PORTSMOUTH — Truth be told, if Jerry Snodgrass sends out an e-mail on a Sunday —and on a holiday weekend no less — then you know it’s utterly important news.
And, well, indeed it was.
That’s because, per an Ohio High School Athletic Association memo written by Snodgrass to member school administrators, Ohio Governor Mike DeWine was preparing to announce a significant amendment to the state’s “Phase 2” plan — regarding “re-opening of contact practice for all sports”.
Snodgrass, the OHSAA Executive Director, wrote that residential team camps — camps in which student-athletes reside overnight off-site of OHSAA schools — will now be permitted.
Snodgrass said the reversal on residential team camps, which were originally prohibited as part of DeWine’s “Phase 2” re-opening as announced on June 18 by Ohio Lt.

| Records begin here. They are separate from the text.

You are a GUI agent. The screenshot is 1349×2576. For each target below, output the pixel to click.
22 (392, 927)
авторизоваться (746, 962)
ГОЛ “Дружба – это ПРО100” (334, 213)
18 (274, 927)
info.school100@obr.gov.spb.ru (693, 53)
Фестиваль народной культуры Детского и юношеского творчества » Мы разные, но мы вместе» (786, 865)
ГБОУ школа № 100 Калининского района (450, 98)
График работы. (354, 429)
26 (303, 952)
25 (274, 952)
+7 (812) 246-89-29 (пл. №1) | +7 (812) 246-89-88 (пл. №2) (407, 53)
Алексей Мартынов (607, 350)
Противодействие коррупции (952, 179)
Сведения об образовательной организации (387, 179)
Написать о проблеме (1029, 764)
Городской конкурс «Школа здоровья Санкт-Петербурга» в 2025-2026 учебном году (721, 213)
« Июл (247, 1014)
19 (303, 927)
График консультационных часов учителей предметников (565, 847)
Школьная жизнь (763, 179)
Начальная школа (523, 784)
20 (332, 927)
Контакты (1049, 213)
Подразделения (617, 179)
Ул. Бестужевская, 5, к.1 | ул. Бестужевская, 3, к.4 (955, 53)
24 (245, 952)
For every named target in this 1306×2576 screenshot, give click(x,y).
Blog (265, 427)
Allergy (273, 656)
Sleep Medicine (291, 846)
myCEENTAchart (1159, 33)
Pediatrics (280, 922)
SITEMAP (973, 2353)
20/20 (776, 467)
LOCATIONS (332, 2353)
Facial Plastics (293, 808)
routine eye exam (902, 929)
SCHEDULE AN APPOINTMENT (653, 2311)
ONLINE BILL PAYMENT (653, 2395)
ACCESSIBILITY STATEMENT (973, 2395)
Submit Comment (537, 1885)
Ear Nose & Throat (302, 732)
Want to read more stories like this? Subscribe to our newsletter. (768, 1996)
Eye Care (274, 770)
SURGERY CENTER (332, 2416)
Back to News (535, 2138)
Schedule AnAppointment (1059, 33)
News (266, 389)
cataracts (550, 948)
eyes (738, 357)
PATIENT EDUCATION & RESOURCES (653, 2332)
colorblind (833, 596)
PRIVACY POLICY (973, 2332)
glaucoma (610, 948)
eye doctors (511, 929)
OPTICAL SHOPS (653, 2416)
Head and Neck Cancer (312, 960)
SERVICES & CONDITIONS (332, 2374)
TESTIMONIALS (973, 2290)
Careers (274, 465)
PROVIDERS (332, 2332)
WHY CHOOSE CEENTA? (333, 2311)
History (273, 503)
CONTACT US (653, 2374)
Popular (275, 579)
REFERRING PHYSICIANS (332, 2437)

Governor Jon Husted, results from recent court proceedings.
“Phase 2 will reopen contact practice for all sports,” Husted said that day. “This means basketball, football, lacrosse and other contact sports can resume scrimmages and full-training regiments as long as the safety protocols are observed. The start date for Phase 2 will be June 22.”
Snodgrass also emphasized — in a June 19 memo — that the “Phase 2” restrictions only allow for intrasquad practices and competition within the same school program at the same site.
Thus, “7-on-7” football passing scrimmages, basketball summer shootouts and team camps remained off limits.
But now, restrictions regarding residential team camps are lifted —per the expected amended order of the Ohio Department of Health.
Snodgrass used the examples of an “an overnight soccer camp or a ‘team basketball camp’ at the University of Findlay to take place provided the participants spend the night and follow all the restrictions in the amended order.”
“As you know, current restrictions within the PHASE 2 orders permit INTRA-TEAM scrimmaging for contact sports. As examples, 3 vs. 3 in soccer, games in open gyms and 7-on-7 in football amongst one’s OWN school players has been permitted. Traveling to other geographic locations to compete with another team in contact sports was NOT permitted. We were informed the order that has prohibited competitions between teams in geographically different areas will be amended today (Sunday, July 5),” Snodgrass wrote.
He said Sunday that the OHSAA would most likely receive the amended order and link to the online posting on Monday —along with other important information.
Most residential team camps are usually held at college and/or university campuses for days or a one-week time period in either June or July, but because of the coronavirus threat, many campuses closed in mid-March —and remain closed.
But, the OHSAA is leaving this particular summer’s participation up to its individual teams and coaches.
The OHSAA already waived its “10-day rule” for the summer of 2020, so there is no limit on the number of coaching days for workouts, training, open gyms or open fields.
Although, local health departments do “continue to be given control/oversight of schools and facilities within their jurisdiction. They retain the right to restrict permissions in Phase 2.”
“As mentioned previously, the OHSAA has no jurisdiction over team play this summer,” Snodgrass wrote. “Decisions to participate in these camps is entirely up to the individuals attending. There are no OHSAA consequences to teams or coaches who attend these residential/overnight camps.”
As for what “Phase 2” means, Snodgrass addressed the term — and the distinction from “Phase 1”.
“With Thursday’s (June 18) announcement, the permissions granted on May 26 for low/no-contact sports and contact sports (skill training) are being revised on the www.cornavirusohio.gov website to now be called ‘Phase 1.’ Phase 1 is what is currently permitted by the Governor’s office in respect to competition and skill training that was permitted beginning on May 26,” he wrote, in the June 19 memo. “Phase 2 permissions will begin on Monday, June 22. Mandatory and recommended restrictions are posted at: https://coronavirus.ohio.gov/static/responsible/Contact-Sport-Practices-Non-Contact-Sport.pdf.”
Such inter-squad competitions as 7-on-7 football passing scrimmages and basketball summer shootouts remain prohibited.
Those may be the two best examples, for this summer anyway, of what is defined as “travel between teams in geographically different areas for scrimmages.”
Since the outset of the coronavirus threat, the OHSAA has been in near lockstep with the state’s accompanying orders.
Sunday’s memo was the latest in a series of communications from and actions by the OHSAA, which included an April 20 announcement that ALL 2020 spring sports seasons were officially canceled.
The focus since then has been the fate of 2020 fall sports, although Snodgrass said in a June 12 memo that he is optimistic that the fall seasons will begin on schedule.
Official practices for fall sports are set to begin on Aug. 1, with the first weekend of Ohio high school football being the last weekend in August.